Fiche publication
Date publication
septembre 2009
Auteurs
Membres identifiés du Cancéropôle Est :
Pr GUILLEMIN Francis
Tous les auteurs :
Lefevre F, Blum A, Bracard S, Regent D, Stines J, Guillemin F, Felblinger J, Claudon M
Lien Pubmed
Résumé
Purpose. To determine the impact of a joint PACS implementation at a university medical center and cancer center on the radiology practice profile. Materials and methods. In 5 radiology sections, patients, selected based on identifiable acute or chronic diseases, underwent US, CT or MRI. Data were collected on datasheets from each provider with regards to clinical history, availability of prior examinations, description of patient management during the different phases of the examination, duration of examinations, and satisfaction.

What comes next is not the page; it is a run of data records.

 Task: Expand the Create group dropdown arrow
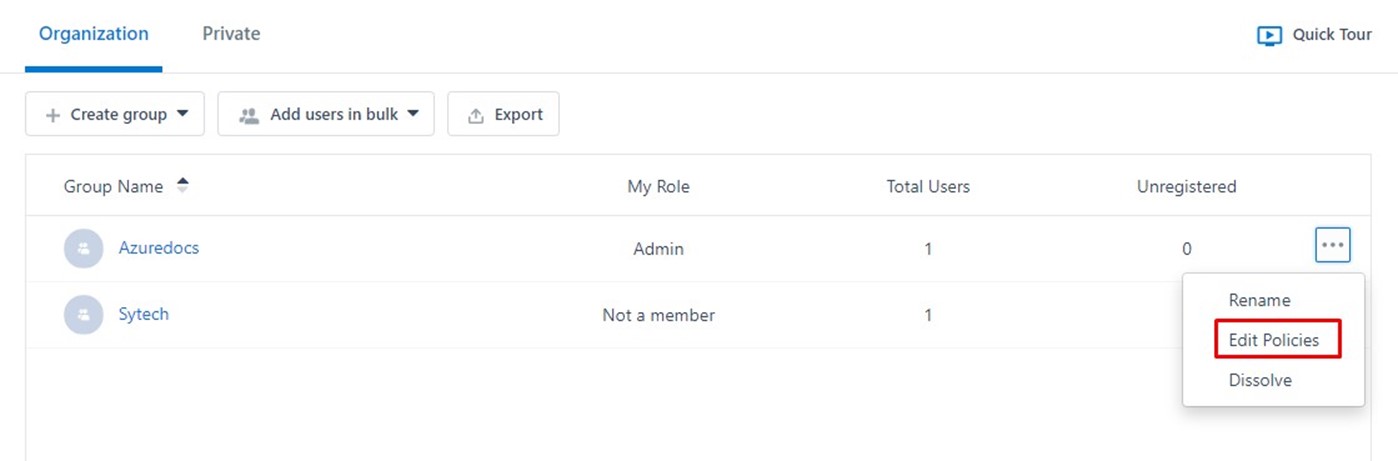tap(182, 114)
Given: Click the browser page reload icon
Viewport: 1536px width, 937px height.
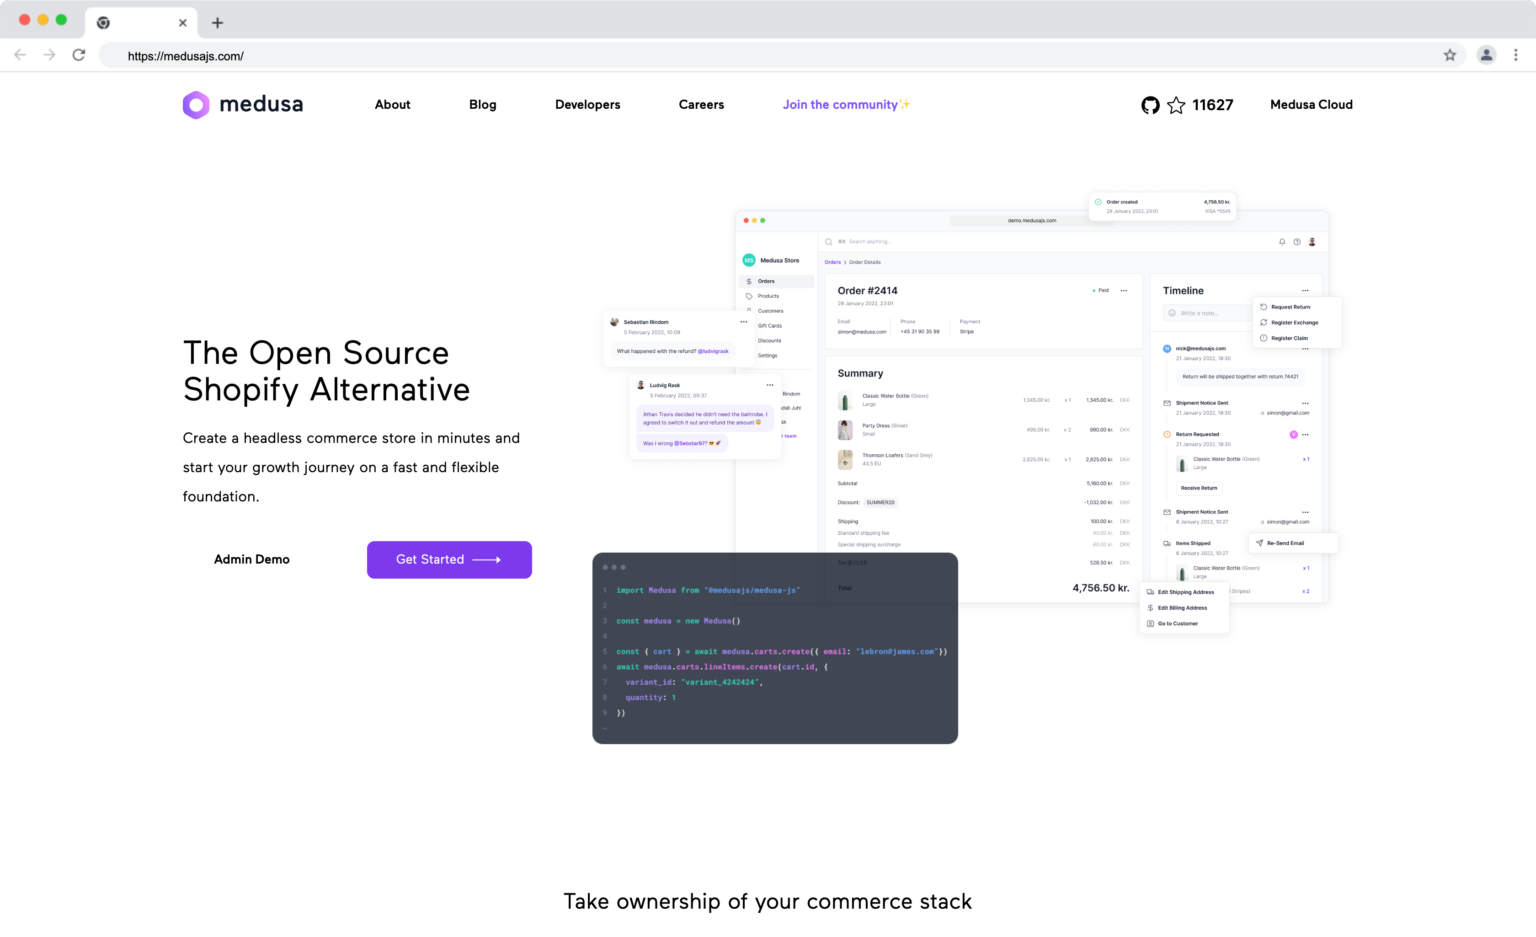Looking at the screenshot, I should [79, 55].
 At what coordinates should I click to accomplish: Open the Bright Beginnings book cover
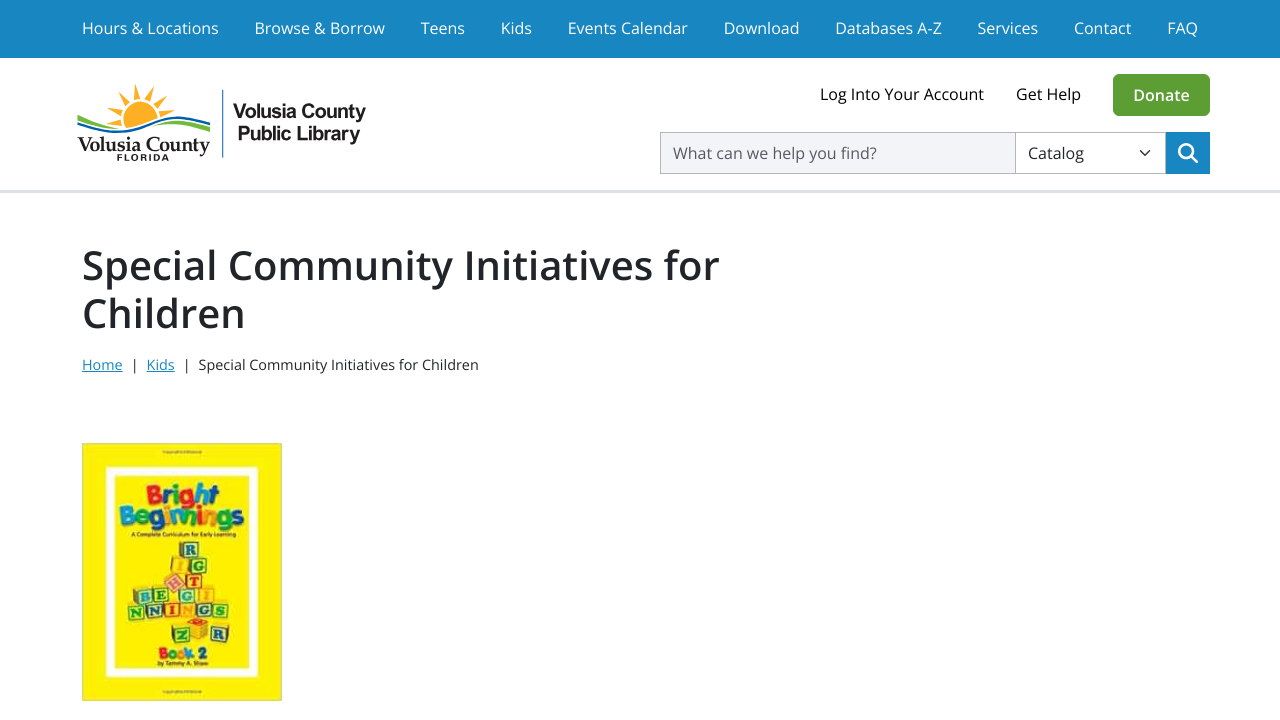pos(181,571)
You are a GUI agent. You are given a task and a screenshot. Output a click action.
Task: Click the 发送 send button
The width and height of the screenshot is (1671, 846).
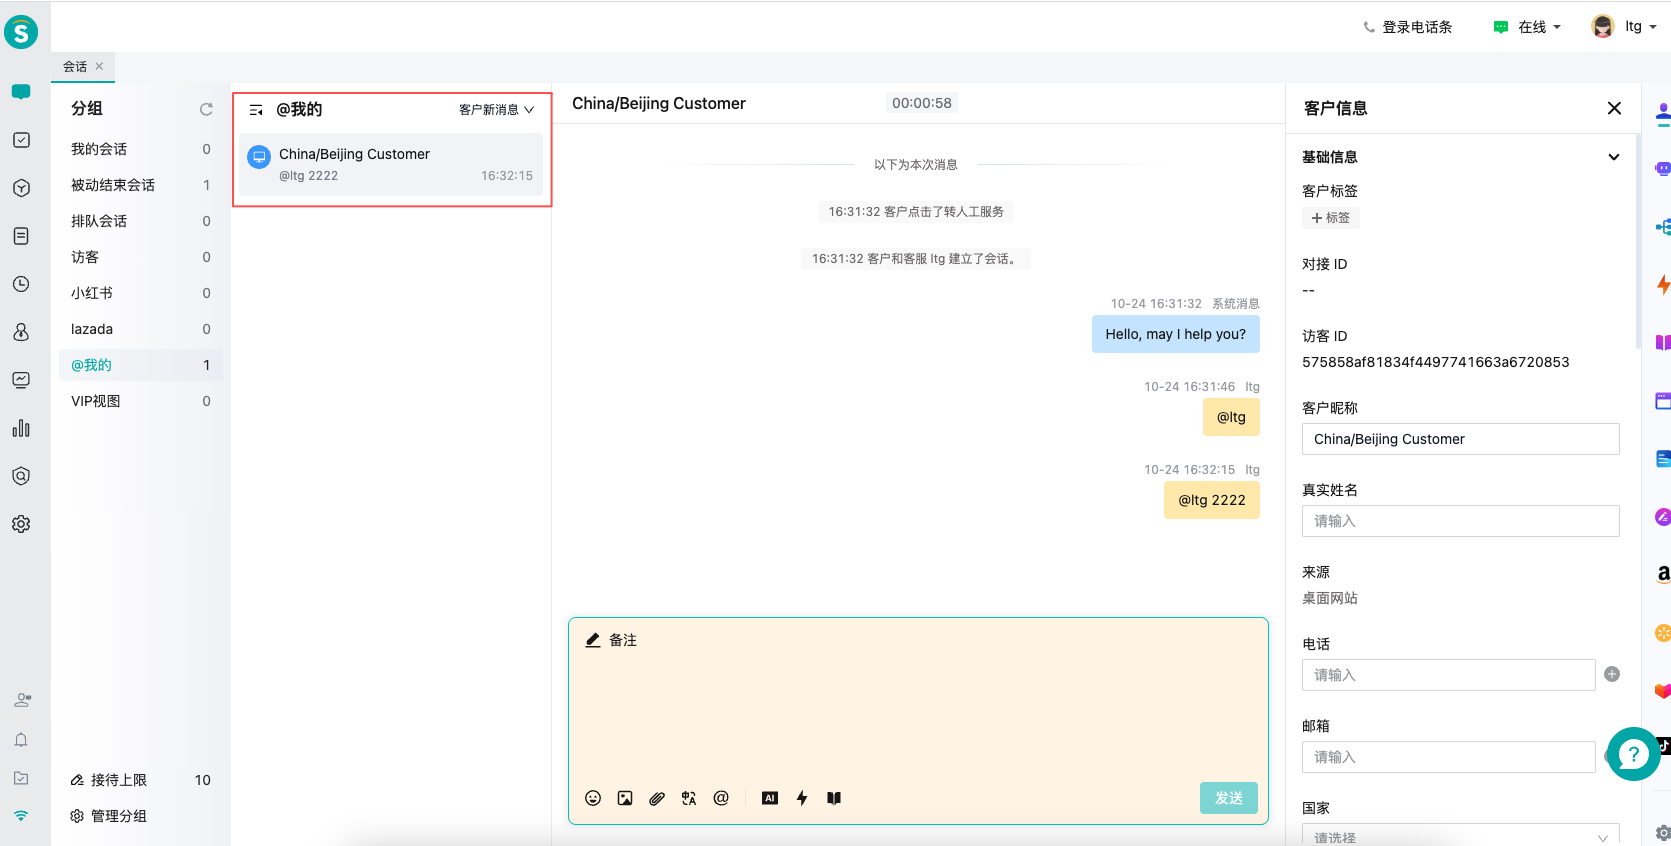(1228, 798)
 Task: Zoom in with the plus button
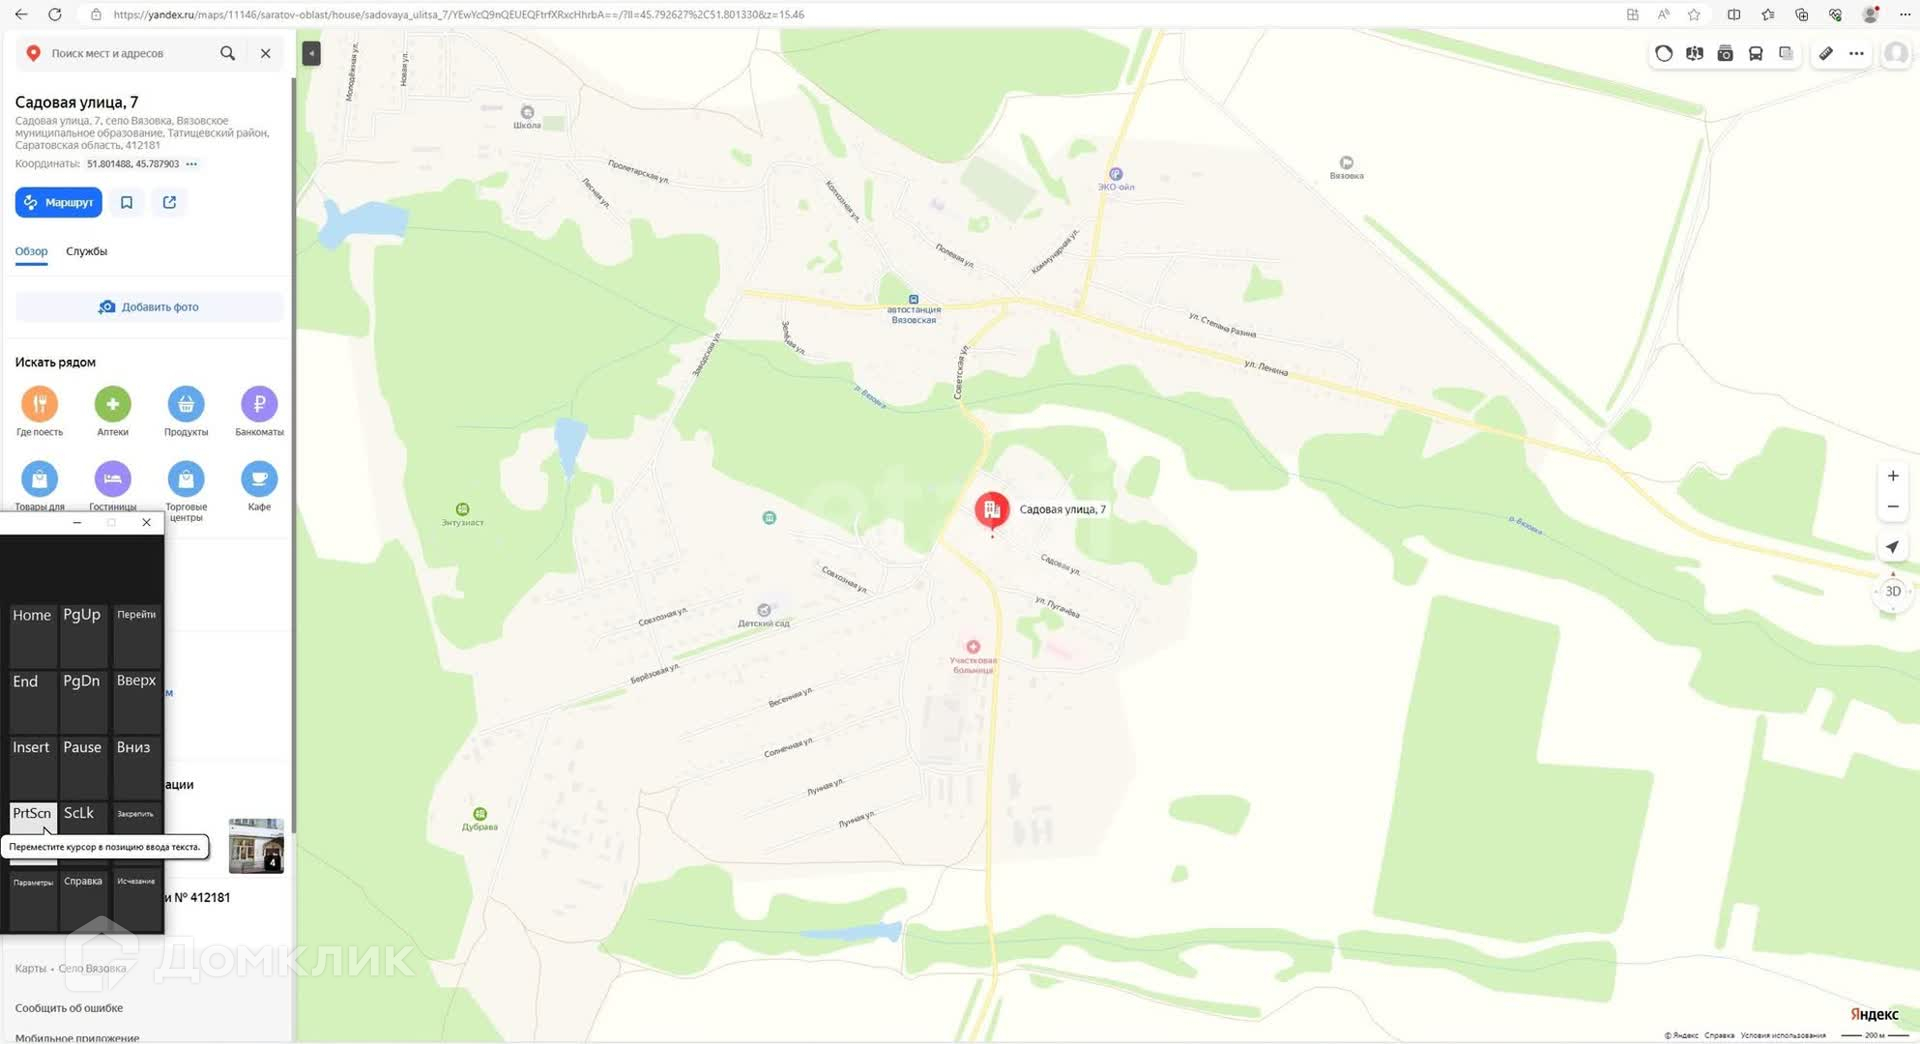coord(1892,476)
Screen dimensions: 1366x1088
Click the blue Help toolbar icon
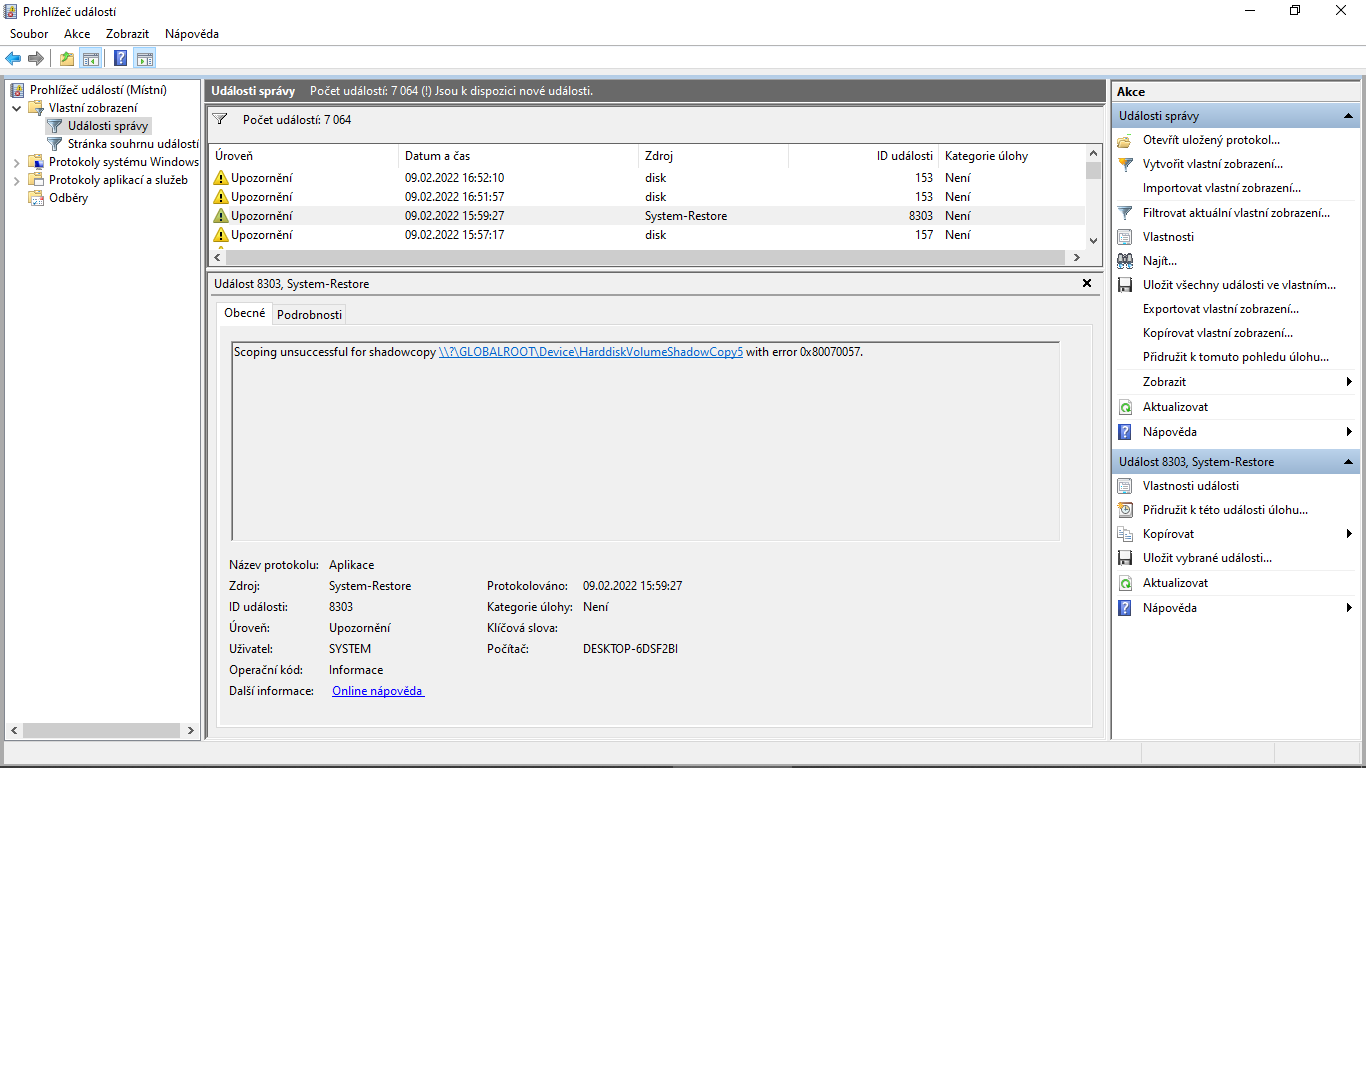pos(120,58)
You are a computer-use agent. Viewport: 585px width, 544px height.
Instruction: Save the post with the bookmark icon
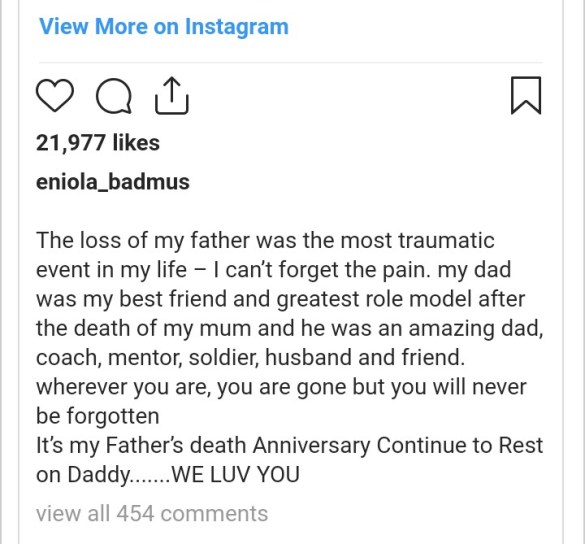(x=526, y=95)
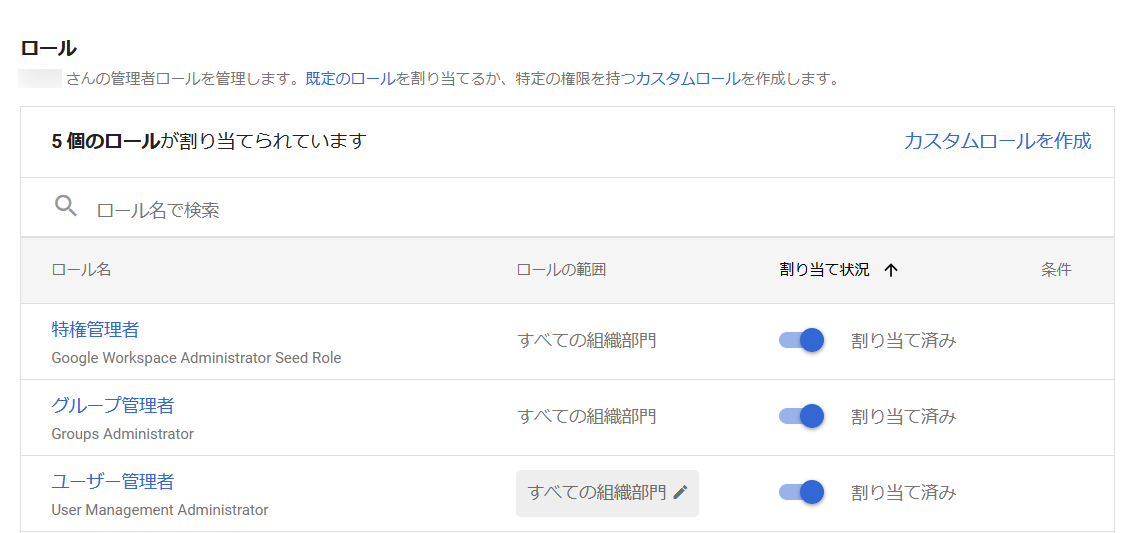The image size is (1136, 533).
Task: Toggle off the グループ管理者 role assignment
Action: (801, 416)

Data obtained prior to PACS implementation and 6-12 months and 30-36 months after implementation were compared. Results. A total of 1098 datasheets were collected. Hard copy readings rapidly decreased. Comparison with prior examinations improved (+20.6% to 25.6%) as well as frequency of post-processing (+29%). The time required for image management was much more reduced for technologists (-75%) than for physicians (-23%). PACS implementation only temporarily improved the availability of radiology reports and the distribution of work between senior and junior radiologists. User satisfaction, initially high, progressively decreased due to saturation of the archival capabilities. Conclusion. PACS implementation in a large university center improves the efficiency of image acquisition but does not solve some of the inefficiencies of hospital organization.
Référence
J Radiol. 2009 Sep;90(9 Pt 1):1046-54.